Em resumo, “Objetividade é a capacidade de perceber os objetos, mais
especificamente a capacidade de distinguir entre o que está lá fora, no mundo
exterior, e o que se passa cá dentro, no fundo do nosso coração. O discurso precisa
MOSTRAR mais do que DIZER.” (Guedes, p.211)
“Precisamos dar ao leitor, no texto, todos os dados necessários para o entendimento do que queremos dizer. Ter que entrevistar o autor para saber o verdadeiro sentido do texto significaria o fracasso do texto”.(Guedes,p. 211)

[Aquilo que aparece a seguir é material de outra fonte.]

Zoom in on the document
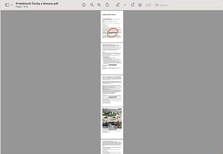The image size is (223, 154). coord(99,5)
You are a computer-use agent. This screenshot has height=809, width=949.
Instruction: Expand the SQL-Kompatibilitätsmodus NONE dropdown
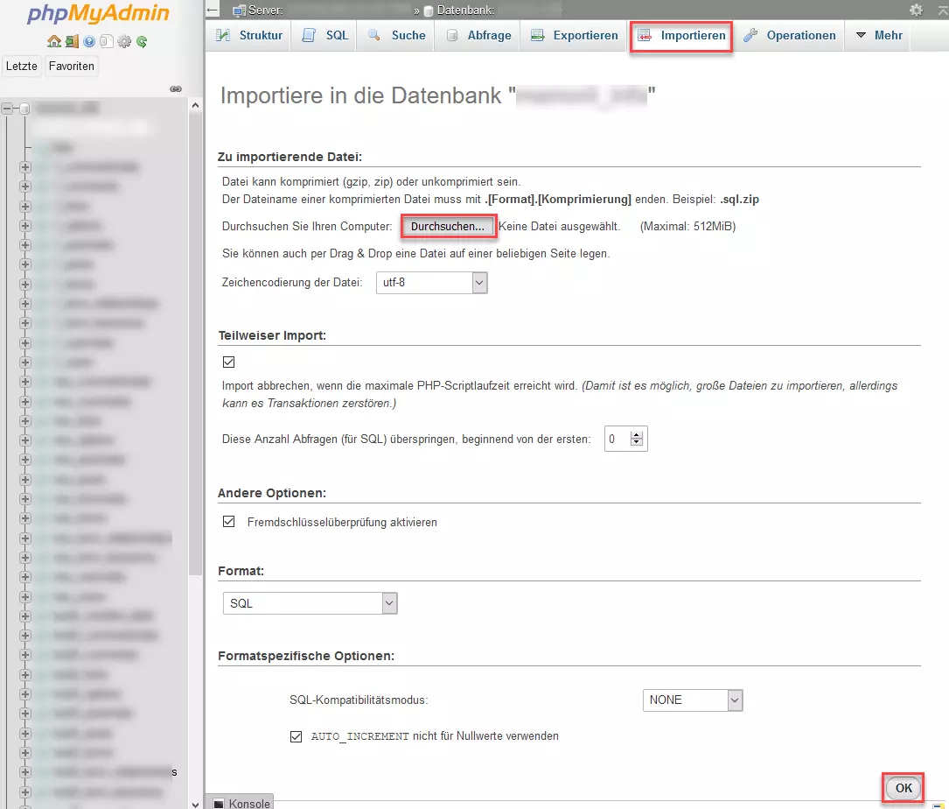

Na hora de ler um texto é muito difícil o autor está presente junto do leitor, por isso o
autor(a) tem que ser o mais claro possível no seu discurso, sem ambiguidade, o que
poderá gerar o desinteresse do leitor: “Texto objetivo não quer dizer texto curto, nem
frio e calculista”(Guedes, p. 211)
Texto objetivo quer dizer texto bem escrito, com todas as marcas discursivas dados
já mencionadas nesse artigo, “ tem que adotar um ponto de vista: que é um conjunto
de idéias que dão sentido aos conceitos e argumentos do texto”. (Guedes, p. 285)
Discurso de um comentário crítico, sem ponto de vista pessoal, reflete ausência de
criatividade; as opiniões serão comuns, banais e triviais, sem investimento original.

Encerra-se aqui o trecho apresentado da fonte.